### [Your goal]
Transcribe the material from its first line onward, ending with the line that contains "Task: Select the Line pencil tool" and adding nothing beyond it.

╭─ Excerpted data

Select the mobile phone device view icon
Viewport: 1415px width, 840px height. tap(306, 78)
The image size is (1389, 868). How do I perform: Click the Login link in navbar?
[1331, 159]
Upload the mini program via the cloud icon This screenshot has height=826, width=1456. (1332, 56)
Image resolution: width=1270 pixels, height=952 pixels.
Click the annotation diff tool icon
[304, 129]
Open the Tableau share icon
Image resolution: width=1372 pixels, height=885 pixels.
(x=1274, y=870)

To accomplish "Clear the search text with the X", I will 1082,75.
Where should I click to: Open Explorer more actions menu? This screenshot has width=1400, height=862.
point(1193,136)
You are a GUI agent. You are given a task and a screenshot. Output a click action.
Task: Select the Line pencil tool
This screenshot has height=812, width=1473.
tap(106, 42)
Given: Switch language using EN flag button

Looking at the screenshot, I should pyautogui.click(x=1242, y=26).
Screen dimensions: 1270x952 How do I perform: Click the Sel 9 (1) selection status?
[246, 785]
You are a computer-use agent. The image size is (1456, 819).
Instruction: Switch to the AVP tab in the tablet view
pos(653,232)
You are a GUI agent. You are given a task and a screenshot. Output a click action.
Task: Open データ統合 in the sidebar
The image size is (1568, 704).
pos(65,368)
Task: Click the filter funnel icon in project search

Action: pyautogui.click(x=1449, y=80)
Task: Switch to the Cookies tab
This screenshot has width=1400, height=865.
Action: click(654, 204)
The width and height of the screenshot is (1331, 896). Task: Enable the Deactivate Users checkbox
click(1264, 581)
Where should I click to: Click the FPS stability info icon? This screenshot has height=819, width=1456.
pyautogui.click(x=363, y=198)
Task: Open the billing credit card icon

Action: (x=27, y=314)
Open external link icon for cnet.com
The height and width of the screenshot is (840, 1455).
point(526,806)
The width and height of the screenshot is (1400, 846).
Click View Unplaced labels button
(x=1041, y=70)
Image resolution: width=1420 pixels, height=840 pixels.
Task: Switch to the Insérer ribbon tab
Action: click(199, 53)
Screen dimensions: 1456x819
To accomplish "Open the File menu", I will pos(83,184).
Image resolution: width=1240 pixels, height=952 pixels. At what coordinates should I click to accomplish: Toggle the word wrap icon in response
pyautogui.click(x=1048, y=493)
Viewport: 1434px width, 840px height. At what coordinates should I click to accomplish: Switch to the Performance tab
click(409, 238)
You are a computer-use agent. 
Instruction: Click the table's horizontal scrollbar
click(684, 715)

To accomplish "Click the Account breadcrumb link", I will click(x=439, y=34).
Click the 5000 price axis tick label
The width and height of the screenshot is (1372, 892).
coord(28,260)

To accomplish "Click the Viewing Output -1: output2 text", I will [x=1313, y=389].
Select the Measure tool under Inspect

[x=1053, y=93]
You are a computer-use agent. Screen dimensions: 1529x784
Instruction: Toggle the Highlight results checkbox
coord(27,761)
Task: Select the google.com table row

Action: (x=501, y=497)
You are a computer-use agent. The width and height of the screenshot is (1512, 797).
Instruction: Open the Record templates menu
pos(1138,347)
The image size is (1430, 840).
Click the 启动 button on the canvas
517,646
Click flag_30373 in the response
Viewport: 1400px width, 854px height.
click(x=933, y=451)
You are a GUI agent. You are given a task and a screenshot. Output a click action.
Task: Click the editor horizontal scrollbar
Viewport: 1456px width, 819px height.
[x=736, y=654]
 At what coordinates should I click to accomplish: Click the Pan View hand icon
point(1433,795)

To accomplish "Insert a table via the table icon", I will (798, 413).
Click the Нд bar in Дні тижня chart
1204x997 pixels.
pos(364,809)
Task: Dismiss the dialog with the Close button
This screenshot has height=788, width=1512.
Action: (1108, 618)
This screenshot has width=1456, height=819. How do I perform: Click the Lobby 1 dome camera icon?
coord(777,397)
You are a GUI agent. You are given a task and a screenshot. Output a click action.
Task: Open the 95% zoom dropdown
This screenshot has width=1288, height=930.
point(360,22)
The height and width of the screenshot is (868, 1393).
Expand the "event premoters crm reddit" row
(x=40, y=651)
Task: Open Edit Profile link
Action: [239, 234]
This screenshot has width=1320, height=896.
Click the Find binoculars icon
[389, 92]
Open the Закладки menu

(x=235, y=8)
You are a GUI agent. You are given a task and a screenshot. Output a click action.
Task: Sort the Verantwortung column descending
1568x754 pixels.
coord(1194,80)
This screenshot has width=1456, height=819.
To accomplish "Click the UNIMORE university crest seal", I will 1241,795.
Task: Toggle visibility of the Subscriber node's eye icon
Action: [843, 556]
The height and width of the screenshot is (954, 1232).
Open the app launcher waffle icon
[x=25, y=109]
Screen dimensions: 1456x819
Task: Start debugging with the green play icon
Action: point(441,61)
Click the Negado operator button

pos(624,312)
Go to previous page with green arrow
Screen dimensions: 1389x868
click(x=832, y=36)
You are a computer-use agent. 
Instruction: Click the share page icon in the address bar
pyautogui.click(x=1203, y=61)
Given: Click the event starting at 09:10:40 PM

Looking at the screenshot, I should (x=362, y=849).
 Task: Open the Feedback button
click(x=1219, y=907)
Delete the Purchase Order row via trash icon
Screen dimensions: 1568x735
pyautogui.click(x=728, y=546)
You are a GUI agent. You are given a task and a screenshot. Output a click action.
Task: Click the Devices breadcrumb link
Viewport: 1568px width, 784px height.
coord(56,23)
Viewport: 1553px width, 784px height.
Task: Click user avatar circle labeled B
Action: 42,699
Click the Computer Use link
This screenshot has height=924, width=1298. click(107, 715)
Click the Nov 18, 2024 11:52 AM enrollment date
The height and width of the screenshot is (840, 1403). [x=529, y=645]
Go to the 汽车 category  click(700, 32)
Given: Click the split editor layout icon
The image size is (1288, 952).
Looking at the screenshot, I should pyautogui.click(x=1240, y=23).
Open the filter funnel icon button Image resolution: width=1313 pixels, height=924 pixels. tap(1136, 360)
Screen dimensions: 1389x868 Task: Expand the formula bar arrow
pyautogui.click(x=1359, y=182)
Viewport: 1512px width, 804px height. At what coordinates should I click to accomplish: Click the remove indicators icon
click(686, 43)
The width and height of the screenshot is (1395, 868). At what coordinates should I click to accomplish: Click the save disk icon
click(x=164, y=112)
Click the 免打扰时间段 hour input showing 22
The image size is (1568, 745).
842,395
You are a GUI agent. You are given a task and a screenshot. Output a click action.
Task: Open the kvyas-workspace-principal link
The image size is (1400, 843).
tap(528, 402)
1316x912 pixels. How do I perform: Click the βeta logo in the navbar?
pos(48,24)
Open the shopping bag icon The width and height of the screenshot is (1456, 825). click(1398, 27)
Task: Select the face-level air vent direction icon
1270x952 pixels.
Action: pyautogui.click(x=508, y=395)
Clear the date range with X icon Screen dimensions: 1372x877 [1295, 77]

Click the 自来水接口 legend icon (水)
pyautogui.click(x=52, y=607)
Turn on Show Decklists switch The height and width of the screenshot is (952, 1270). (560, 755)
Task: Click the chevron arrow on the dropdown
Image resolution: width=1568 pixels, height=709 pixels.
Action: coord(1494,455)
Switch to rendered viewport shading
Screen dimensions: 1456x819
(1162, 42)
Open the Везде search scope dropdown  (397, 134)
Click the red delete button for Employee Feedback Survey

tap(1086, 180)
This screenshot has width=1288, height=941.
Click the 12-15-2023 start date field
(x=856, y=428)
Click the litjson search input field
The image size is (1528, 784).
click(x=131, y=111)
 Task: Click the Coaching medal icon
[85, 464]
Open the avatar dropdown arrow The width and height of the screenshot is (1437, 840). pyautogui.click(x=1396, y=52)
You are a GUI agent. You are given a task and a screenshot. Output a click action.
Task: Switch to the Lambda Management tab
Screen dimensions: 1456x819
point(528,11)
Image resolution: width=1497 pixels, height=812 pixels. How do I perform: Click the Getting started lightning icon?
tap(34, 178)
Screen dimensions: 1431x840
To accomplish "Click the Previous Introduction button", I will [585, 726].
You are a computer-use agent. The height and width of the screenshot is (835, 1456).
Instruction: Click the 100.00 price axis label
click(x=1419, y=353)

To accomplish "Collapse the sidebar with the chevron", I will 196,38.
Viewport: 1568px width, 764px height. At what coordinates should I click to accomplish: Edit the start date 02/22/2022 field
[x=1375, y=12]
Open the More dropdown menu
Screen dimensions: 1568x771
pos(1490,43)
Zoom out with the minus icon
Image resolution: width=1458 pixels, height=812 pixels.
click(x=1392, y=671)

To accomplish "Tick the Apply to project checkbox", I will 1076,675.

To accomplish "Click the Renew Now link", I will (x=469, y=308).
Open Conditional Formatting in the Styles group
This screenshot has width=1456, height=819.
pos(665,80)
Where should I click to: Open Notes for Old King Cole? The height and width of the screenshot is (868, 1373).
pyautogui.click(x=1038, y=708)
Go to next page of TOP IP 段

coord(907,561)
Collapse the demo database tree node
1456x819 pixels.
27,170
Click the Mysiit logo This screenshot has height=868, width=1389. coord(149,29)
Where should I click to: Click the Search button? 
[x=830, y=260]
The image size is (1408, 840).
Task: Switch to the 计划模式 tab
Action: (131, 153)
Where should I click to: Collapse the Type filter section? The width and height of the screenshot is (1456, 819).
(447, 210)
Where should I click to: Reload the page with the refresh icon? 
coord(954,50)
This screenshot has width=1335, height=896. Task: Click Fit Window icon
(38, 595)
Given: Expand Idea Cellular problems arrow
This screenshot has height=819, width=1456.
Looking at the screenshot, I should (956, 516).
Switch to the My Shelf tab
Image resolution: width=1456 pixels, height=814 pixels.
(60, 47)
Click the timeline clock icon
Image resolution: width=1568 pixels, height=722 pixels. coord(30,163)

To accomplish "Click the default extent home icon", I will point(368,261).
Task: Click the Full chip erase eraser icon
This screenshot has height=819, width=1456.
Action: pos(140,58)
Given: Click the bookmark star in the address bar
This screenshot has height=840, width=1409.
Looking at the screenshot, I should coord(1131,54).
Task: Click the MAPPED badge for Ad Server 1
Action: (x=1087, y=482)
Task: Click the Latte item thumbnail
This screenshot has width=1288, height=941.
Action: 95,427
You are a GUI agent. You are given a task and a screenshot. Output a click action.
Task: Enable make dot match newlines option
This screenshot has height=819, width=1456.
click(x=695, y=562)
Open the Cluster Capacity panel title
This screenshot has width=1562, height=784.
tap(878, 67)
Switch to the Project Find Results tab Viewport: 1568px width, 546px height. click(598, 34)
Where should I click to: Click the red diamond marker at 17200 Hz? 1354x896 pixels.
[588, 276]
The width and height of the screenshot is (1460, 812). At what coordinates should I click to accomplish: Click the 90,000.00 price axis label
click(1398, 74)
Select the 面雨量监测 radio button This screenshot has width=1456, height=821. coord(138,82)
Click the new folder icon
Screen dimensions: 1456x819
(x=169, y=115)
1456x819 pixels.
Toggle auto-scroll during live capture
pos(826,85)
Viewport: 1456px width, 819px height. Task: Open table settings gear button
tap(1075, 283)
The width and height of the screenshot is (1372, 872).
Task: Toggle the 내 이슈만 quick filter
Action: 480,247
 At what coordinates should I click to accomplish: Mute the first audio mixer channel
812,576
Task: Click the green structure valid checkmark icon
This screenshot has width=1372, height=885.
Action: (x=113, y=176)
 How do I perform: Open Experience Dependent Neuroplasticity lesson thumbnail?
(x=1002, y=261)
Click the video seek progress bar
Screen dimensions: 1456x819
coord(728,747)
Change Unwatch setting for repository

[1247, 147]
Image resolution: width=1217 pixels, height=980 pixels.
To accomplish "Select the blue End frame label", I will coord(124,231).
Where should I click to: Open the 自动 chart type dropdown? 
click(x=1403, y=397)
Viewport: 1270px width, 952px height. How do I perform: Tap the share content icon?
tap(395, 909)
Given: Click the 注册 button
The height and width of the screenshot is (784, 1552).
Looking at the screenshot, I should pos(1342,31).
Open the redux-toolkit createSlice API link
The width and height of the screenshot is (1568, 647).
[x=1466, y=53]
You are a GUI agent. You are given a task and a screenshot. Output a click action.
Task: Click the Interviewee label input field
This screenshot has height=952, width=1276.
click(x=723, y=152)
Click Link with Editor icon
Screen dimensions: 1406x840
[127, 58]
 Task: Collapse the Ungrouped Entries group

╰─

### [Written response]
Select the mobile phone device view icon
Viewport: 1415px width, 840px height. tap(306, 78)
The image size is (1389, 868). How do I perform: Click the Login link in navbar?
[1331, 159]
Upload the mini program via the cloud icon This screenshot has height=826, width=1456. (1332, 56)
Image resolution: width=1270 pixels, height=952 pixels.
Click the annotation diff tool icon
[304, 129]
Open the Tableau share icon
Image resolution: width=1372 pixels, height=885 pixels.
(x=1274, y=870)

To accomplish "Clear the search text with the X", I will 1082,75.
Where should I click to: Open Explorer more actions menu? This screenshot has width=1400, height=862.
point(1193,136)
You are a GUI agent. You are given a task and a screenshot. Output a click action.
Task: Select the Line pencil tool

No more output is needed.